Material provided:
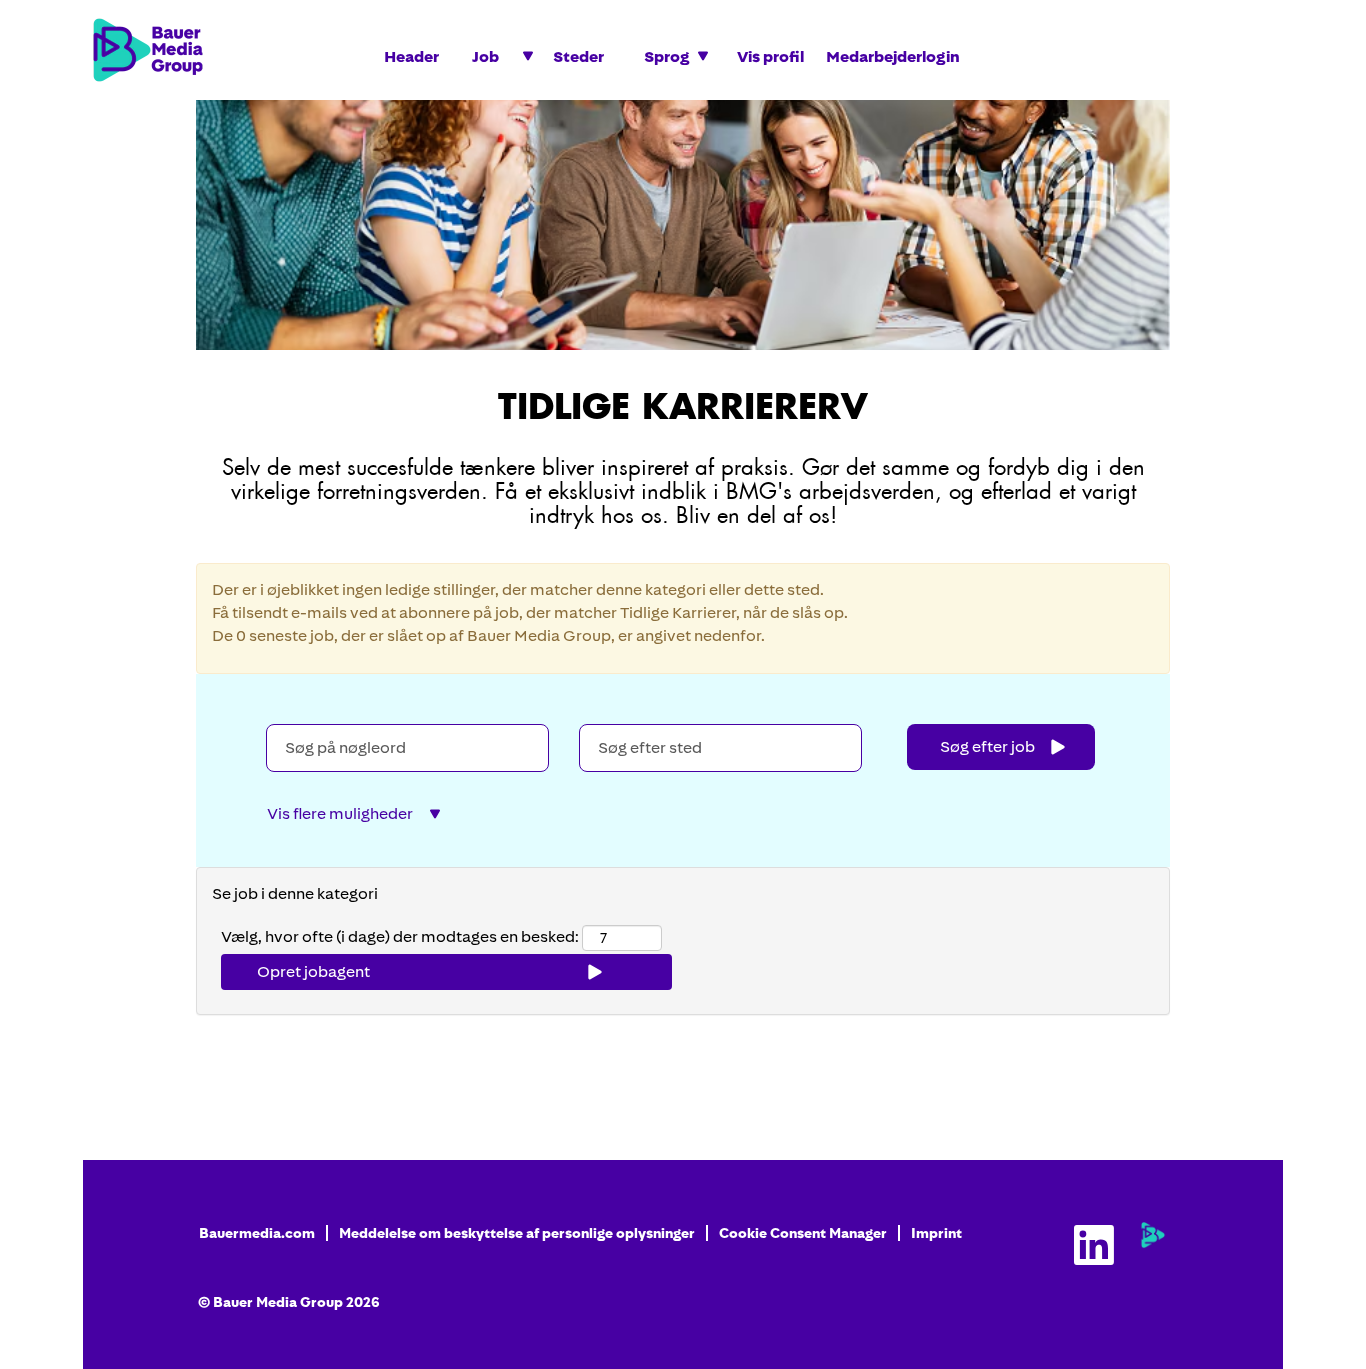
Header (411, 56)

--

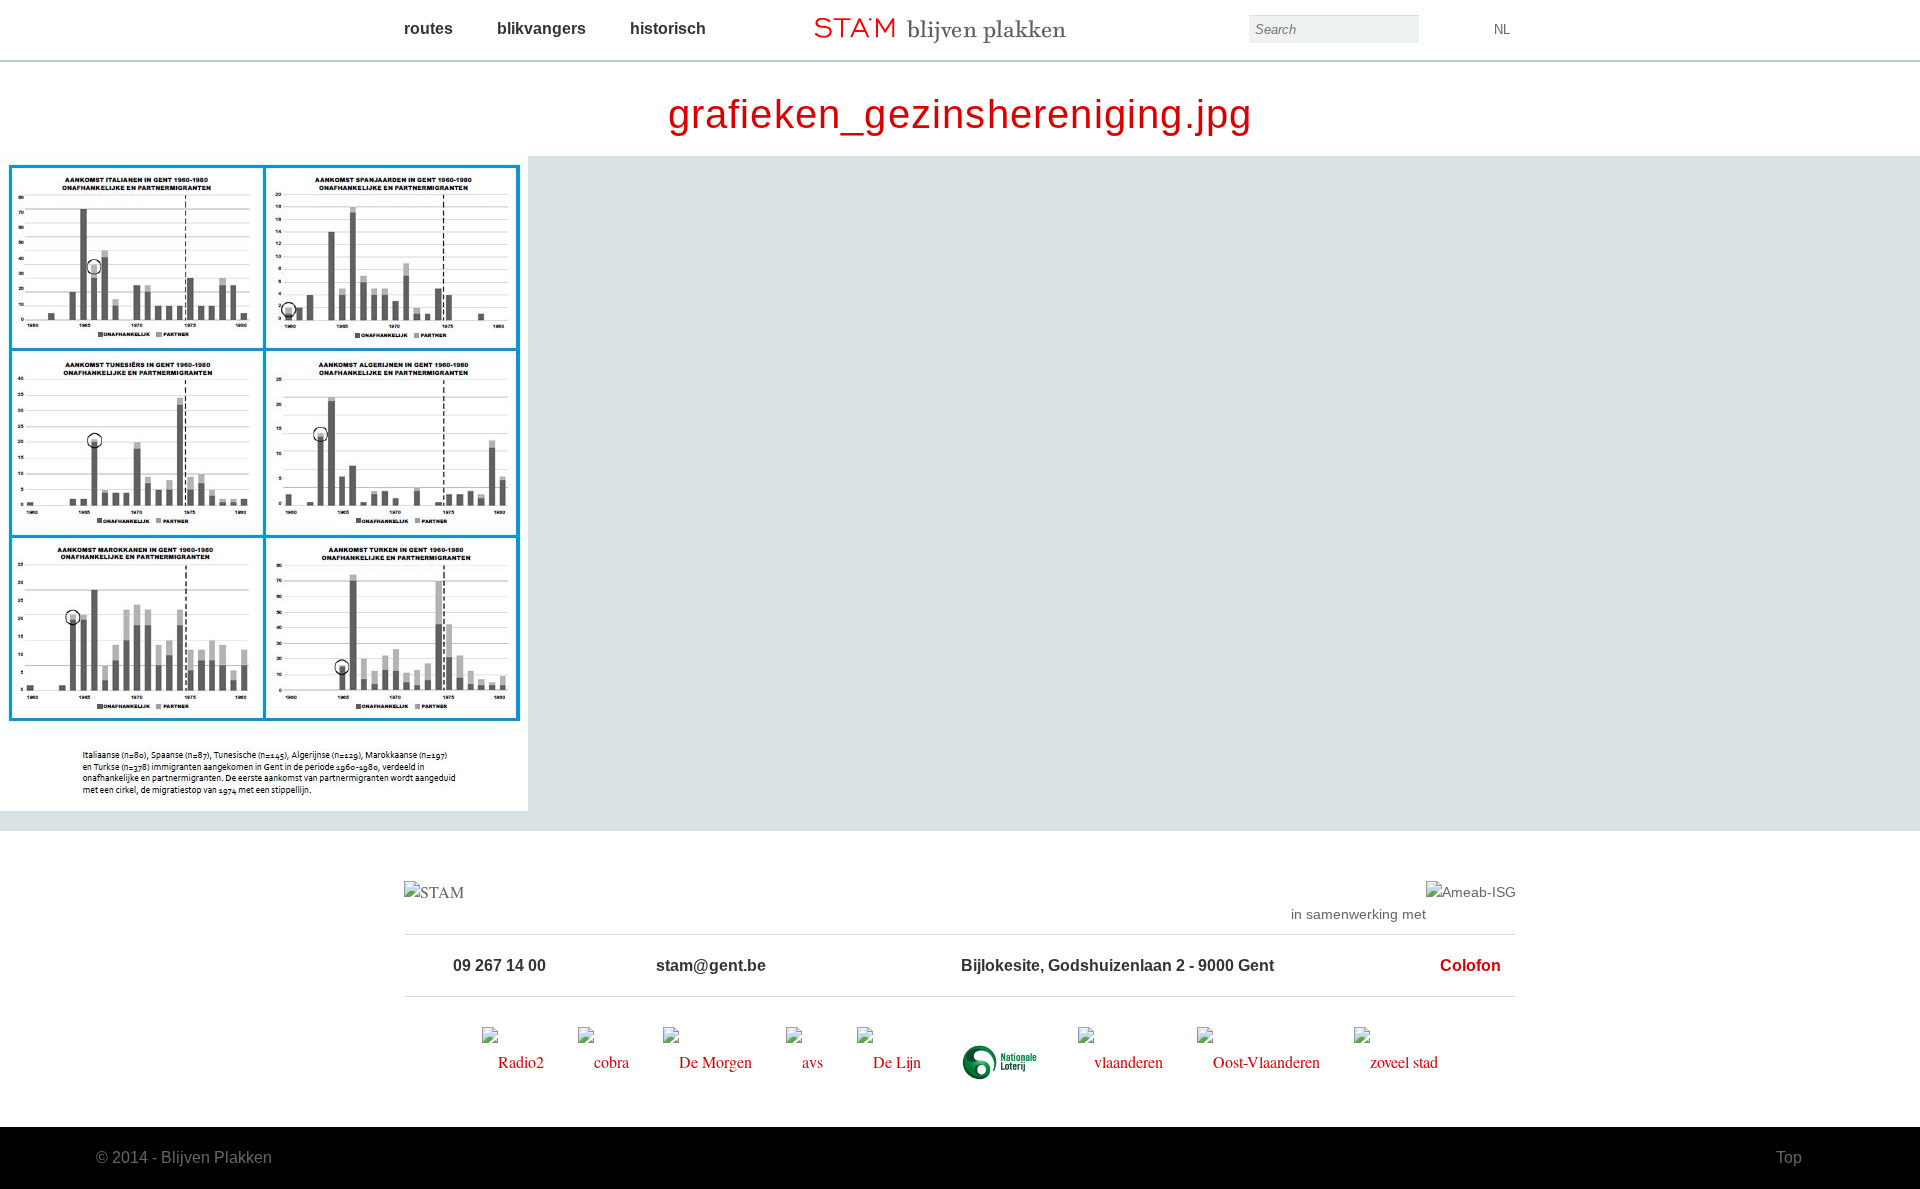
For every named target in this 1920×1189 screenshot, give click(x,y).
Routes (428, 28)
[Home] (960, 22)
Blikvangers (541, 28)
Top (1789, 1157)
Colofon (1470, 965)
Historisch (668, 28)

...

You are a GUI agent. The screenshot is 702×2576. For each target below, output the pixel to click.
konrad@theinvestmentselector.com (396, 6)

Try it: Among the entries, how many lines contain the word "click"? Give the number alone.

Written response: 2